Chester and Bismark Group
In 2004, the Company leased the Chester and Bismark claim groups pursuant to a 25-year lease, renewable for an additional 25 years. The lease, which expires in 2029, requires the annual payment of 50,000 shares of the Company’s common stock, a $7,200 annual advance royalty payable in monthly installments, and a 4% Net Smelter Return (“NSR”). The Company has no work obligations under the lease. Specifically, with respect to Chester Mining Company we lease six patented mining claims covering 106 acres, which are part of the Sunshine Mine property. In October 2006, we entered into an agreement with Chester Mining Company under which we sold 50% of our interest in the Tabasquena Mine in Mexico for 600,000 restricted common shares of Chester Mining Company. Under a separate agreement, we issued 400,000 restricted shares of our common stock to a company controlled by an officer and director of Chester Mining in exchange for 675,000 outstanding common shares of Chester Mining. As a result of these transactions we now holds approximately 43% of the issued and outstanding common shares of Chester Mining, which management believes to be to the advantage of the Company because of its leasehold interest in Chester Mining’s patented mining claims described above.
Mineral Mountain Group
In 2004, the Company leased the Mineral Mountain claim groups pursuant to a 25-year lease, renewable for an additional 25 years. The lease, which expires in 2029, required the issuance to the lessor of 30,000 shares of the Company’s common stock, and provides for an annual advance royalty payment of $3,600, and a 3% NSR. The Company has no work obligations under the lease. As part of the lease, the Company received an option to buy up to 1,000,000 shares of the lessor.
Metropolitan Group
In 2004, the Company entered into an agreement pertaining to the Metropolitan claim groups, which expire when cancelled. The agreement provided for the issuance to the Company of 200,000 shares of the stock in the owner of the Metropolitan claim groups and an annual advance royalty payment by the Company to the lessor of $12,000.
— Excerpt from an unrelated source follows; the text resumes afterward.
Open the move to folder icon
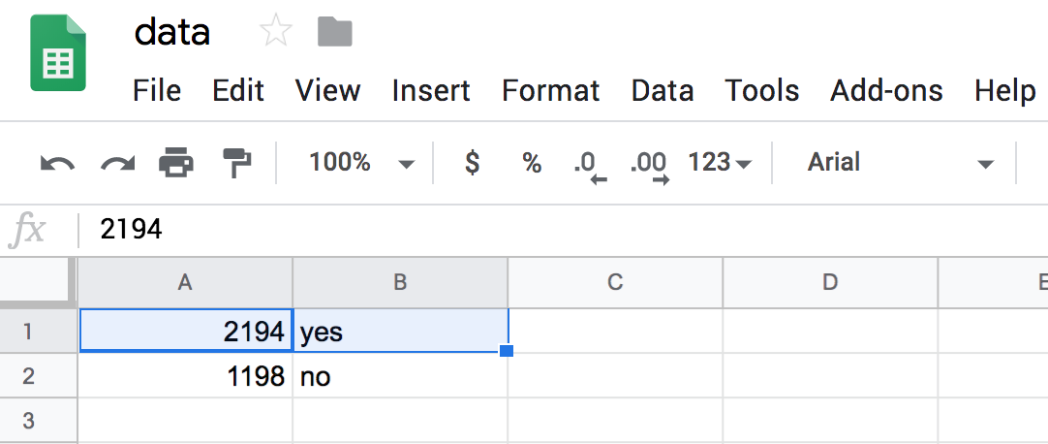This screenshot has height=444, width=1048. pos(335,33)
The Metropolitan Mining Company property consists of 2 patented and 40 unpatented mineral lode claims. These claims lay immediately to the south of the primary workings of the Sunshine Mine and immediately to the west of the ConSil Mine. The workings of the Metropolitan Mine are inaccessible. At depth the claims intersect several veins mined from the Sunshine Mine.
The Metropolitan Mine is located on the south limb of the Big Creek Anticline, in the south dipping rocks of the lower Wallace Formation. There are two veins in the Metropolitan Mine. The north and south veins. The north vein is characterized by a very narrow quartz band, accompanied by a two foot zone of intensely sheared rock with loose, muddy gouge on either wall. The quartz carries pyrite, minor siderite and occasional tetrahedrite and chalcopyrite. The vein strikes east-west and dips at approximately 45 to 60 degrees. The south vein is composed of a zone a few inches to three feet in width, made up of stringers of quartz carrying siderite and pyrite. Some tetrahedrite is found in the included country rock and in the adjacent hanging wall. The property also covers the Big Creek Fault Zone that separated the rocks of the Wallace and St. Regis Formations on the footwall from rocks of the Revett Formation on the hanging wall. It is likely that the north and south veins have never been explored in the more favorable quartzite units. It has been postulated that the north vein should intersect the quartzites of the Revett Formation around 2,700 feet. The south vein is projected to intersect with the Big Creek Fault at the 1,900 foot level and may host potential ore zones in the Revett Formation.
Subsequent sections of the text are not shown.